= GIVEN EXERCISE A =
Translate this sentence from the passage on fund risks into Spanish: "The current global economic and political climate is one of uncertainty."

Director Liability. A Fund will often seek to obtain the right to appoint one or more representatives to the
board of directors (or similar governing body) of the companies in which it invests. Serving on the board
of directors (or similar governing body) of a portfolio company exposes a Fund’s representatives, and
ultimately such Fund, to potential liability. Not all portfolio companies may obtain insurance with respect
to such liability, and the insurance that portfolio companies do obtain may be insufficient to adequately
protect officers and directors from such liability.
Uncertain Economic and Political Environment. The current global economic and political climate is one
of uncertainty. A climate of uncertainty may reduce the availability of potential investment opportunities
and may increase the difficulty of modeling market conditions, reducing the accuracy of the financial
projections. Furthermore, such uncertainty may have an adverse effect upon the portfolio companies in
which the Funds make investments.

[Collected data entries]

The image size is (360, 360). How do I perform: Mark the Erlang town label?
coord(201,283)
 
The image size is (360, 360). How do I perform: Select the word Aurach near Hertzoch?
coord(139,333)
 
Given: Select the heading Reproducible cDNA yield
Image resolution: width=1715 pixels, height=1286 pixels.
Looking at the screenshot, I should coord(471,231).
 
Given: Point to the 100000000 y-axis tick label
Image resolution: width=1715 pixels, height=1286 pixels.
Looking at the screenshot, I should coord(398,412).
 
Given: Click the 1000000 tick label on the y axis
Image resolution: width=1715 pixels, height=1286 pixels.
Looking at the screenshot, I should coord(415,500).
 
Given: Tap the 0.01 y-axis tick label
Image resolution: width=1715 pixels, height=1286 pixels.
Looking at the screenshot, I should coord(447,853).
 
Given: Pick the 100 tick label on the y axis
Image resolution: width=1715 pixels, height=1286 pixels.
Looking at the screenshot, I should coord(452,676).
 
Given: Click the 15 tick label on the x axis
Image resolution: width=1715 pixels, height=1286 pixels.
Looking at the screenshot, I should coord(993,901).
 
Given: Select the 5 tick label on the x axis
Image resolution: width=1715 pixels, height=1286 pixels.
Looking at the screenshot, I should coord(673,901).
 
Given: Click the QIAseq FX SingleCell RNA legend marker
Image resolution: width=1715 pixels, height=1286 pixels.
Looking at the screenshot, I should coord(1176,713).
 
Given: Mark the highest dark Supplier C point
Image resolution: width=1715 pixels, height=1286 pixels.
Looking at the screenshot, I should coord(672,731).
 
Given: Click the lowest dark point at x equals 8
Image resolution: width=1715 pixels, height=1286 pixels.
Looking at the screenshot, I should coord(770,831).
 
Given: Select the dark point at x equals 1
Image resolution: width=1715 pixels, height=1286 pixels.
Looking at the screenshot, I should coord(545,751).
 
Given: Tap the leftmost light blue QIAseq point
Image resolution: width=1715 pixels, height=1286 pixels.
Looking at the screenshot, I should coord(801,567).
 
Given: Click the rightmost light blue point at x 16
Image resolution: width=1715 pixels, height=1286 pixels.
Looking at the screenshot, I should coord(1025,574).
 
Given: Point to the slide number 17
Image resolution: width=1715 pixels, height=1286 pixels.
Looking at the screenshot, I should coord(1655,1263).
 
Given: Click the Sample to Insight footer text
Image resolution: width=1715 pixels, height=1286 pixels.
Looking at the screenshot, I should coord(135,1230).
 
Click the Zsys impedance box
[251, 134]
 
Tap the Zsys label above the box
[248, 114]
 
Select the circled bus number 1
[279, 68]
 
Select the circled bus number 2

= GIVEN EXERCISE B =
Copy out, unchanged, the stretch of the entries from the line containing "Select the circled bus number 1" through the last line of the entries.

= EXERCISE RESPONSE A =
El clima económico y político mundial actual es de incertidumbre.

= EXERCISE RESPONSE B =
Select the circled bus number 1
[279, 68]
 
Select the circled bus number 2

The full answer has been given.